# [EXTRACTED TEXT]
····················

One point I want to make, though, is that everybody is always worried that, when the book is written on the era, it will have you in at the top. I think that's the wrong way to look at it. Having loved the market for almost 20 years, I am proud of having done my best to try to make you money. I saw the opportune side, not the pessimist/cynic side, and if I wanted to, I could call a top right now and never sully my name, having pushed this market, in one form or another, since

Dow

800. But I don't believe we've reached a top, so I can't.

Believe me, it would have been much easier for me to tell you to get out. The dynamic of a "get out" call is terrific: You are wrong until it happens. The dynamic of a "stay in" call is awful: You are the goat of the game when it ends. I pick stocks. That's my living. I like a lot of stocks. If I hated stocks, I wouldn't be telling you to buy, because my interests would not be aligned with yours, and I am trying to align our interests whenever possible.

When we started

TheStreet.com

, I used to get dozens of emails every week accusing me of master-minding our coverage, of talking to

Herb Greenberg

, of pumping the site full of names I was long and then dumping into the strength I'd caused. Fortunately, over a 3-year period, people have come to see what I do as something different -- a diary of what I am seeing, hearing, feeling and doing. I am buying stocks. I can' t therefore tell you I am getting out.

In this piece, however, I talk about the conditions that would make me change my mind. I want you to know that there are situations that would make me change my stance and turn bearish, but they have not occurred. When they do, you will know them when I do. After all, a diary is a contemporaneous, unexpurgated affair.

Most of you who come to the site are casual players of the mania stocks. I call them that so I don't lose you. On Personal Finance Friday, I like to keep things simple, not simplistic, and talk about the longer trends that affect you both as a stock holder and a mutual fund holder in the wilder things occurring in the market.

(The rap against TheStreet.com is that it's for daytraders. I am tired or refuting the rap. I write on Fridays the exact same pieces I wrote for years for American Lawyer, and then SmartMoney, New York Magazine and GQ. The exact same ones. Those columns were extremely popular among all kinds of investors. They weren't about daytrading. In fact, they were against it! (Remember, all that I want with these columns, and all that we want at TheStreet.com, is to make you a better investor, a better trader or a better client. We are about helping you to make money, in whatever fashion that makes you comfortable. And we don't want a commission or a percentage of your assets. We just want you to be a member of the club.)

This week I want to discuss not when it will end -- which is the hopeless mantra of everybody who is out and wants you out -- but what it will look like before it ends. Isn't that what we all want to know anyway? Isn't that what the issue is?

("When will it end?" is the most-asked question I receive in my mail. This piece was written in response to all of those emails, and I will point you to it any time you email me and ask me this question in the future. It is not when it will end, as if there were a specific date, but it's how it will end. That will allow you to get out. (The end is like rain -- you want to know it is coming before it does, as anyone can call rain when it's already raining. There are signs in the air that it is going to rain before it does -- including my cartilage-less knees. And there are signs in the market. These are the signs.)

····················

# [ACTIONS TO TAKE]
(a) In the market column, what does the writer name as the most-asked question in the mail?
(b) Set down a passage from the market column word for word, starting at the words "Believe me, it" and stopping after "interests whenever possible.".
Rely on the market column alone.

Records:
····················

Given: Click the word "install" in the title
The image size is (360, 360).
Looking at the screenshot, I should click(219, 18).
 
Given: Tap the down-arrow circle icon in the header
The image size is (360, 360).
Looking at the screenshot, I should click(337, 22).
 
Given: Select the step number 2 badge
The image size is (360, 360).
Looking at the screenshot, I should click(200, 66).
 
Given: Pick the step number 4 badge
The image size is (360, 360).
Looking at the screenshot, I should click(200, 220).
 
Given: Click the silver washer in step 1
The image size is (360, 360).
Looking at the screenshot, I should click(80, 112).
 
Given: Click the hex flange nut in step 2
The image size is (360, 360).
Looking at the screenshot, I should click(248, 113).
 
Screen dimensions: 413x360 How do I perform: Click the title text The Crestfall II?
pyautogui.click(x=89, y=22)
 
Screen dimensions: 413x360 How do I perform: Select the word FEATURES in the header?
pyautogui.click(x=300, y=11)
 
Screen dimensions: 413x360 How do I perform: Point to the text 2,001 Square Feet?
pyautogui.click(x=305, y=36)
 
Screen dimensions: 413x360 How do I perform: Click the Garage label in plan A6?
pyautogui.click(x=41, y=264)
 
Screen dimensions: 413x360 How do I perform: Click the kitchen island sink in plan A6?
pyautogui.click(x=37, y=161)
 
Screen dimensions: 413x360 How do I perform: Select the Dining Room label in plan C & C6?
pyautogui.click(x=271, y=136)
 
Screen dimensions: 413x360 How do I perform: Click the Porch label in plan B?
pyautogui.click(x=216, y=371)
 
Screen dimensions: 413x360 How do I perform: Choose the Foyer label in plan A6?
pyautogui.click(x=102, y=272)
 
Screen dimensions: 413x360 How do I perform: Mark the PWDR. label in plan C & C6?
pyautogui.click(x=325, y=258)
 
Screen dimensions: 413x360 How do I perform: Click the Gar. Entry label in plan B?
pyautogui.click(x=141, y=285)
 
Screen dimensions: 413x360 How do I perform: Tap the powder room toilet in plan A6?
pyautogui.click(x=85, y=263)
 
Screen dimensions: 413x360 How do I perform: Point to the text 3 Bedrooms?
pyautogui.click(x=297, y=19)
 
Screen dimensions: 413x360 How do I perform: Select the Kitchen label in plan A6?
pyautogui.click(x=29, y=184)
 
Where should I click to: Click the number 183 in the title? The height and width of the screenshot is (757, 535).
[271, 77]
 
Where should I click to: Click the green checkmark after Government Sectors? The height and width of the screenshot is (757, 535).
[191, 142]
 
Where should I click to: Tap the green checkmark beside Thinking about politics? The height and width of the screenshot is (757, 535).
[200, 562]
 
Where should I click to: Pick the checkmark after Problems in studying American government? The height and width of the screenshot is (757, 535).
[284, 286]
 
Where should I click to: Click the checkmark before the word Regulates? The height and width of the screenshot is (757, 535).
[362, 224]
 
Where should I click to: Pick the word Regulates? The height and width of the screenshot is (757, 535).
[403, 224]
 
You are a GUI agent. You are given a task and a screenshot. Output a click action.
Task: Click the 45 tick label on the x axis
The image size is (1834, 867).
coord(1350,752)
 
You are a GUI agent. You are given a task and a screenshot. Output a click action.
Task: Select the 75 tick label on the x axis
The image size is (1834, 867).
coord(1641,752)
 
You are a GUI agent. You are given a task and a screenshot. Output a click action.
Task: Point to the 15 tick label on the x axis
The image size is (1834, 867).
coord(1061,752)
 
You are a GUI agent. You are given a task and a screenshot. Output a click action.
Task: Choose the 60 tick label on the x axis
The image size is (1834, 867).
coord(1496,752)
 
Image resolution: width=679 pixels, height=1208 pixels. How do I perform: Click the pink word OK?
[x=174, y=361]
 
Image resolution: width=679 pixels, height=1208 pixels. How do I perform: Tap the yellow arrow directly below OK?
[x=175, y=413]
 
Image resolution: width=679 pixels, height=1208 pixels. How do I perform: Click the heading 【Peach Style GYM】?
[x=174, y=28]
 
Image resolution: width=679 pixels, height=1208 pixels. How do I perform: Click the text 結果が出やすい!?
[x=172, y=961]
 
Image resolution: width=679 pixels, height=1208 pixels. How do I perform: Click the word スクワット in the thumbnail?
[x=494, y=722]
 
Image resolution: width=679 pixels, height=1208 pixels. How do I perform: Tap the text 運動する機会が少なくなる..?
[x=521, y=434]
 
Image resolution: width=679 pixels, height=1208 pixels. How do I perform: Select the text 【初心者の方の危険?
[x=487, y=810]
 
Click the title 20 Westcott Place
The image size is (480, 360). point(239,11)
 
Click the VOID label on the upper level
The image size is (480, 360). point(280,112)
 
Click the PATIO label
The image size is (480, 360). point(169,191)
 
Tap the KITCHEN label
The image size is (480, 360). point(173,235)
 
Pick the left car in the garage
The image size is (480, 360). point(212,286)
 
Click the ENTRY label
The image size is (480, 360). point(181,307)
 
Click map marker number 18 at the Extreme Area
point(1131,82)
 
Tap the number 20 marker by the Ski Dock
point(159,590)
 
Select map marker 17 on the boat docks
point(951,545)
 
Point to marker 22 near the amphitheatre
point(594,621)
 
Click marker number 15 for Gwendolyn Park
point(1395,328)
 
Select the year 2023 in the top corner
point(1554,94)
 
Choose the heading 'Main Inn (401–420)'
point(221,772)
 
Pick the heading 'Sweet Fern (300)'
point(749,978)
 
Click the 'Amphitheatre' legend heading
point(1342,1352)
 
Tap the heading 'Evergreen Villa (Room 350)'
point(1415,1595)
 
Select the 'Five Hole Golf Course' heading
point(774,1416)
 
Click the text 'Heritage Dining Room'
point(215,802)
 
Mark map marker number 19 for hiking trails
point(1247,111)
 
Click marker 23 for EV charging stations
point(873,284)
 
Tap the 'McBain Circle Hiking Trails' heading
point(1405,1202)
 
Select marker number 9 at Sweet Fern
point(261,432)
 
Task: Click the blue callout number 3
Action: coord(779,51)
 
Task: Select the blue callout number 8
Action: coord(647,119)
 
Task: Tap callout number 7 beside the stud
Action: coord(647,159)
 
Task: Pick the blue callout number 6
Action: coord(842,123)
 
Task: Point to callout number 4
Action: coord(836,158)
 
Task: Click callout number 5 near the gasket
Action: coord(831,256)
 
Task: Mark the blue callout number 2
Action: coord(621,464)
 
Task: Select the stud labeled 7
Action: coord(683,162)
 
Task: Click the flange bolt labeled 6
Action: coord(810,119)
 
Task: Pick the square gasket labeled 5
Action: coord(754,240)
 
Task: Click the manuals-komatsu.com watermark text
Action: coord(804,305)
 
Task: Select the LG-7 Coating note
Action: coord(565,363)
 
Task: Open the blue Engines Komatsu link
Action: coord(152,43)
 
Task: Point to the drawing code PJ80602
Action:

····················

# [EXPECTED RESULTS]
(a) "When will it end?"

(b)
Believe me, it would have been much easier for me to tell you to get out. The dynamic of a "get out" call is terrific: You are wrong until it happens. The dynamic of a "stay in" call is awful: You are the goat of the game when it ends. I pick stocks. That's my living. I like a lot of stocks. If I hated stocks, I wouldn't be telling you to buy, because my interests would not be aligned with yours, and I am trying to align our interests whenever possible.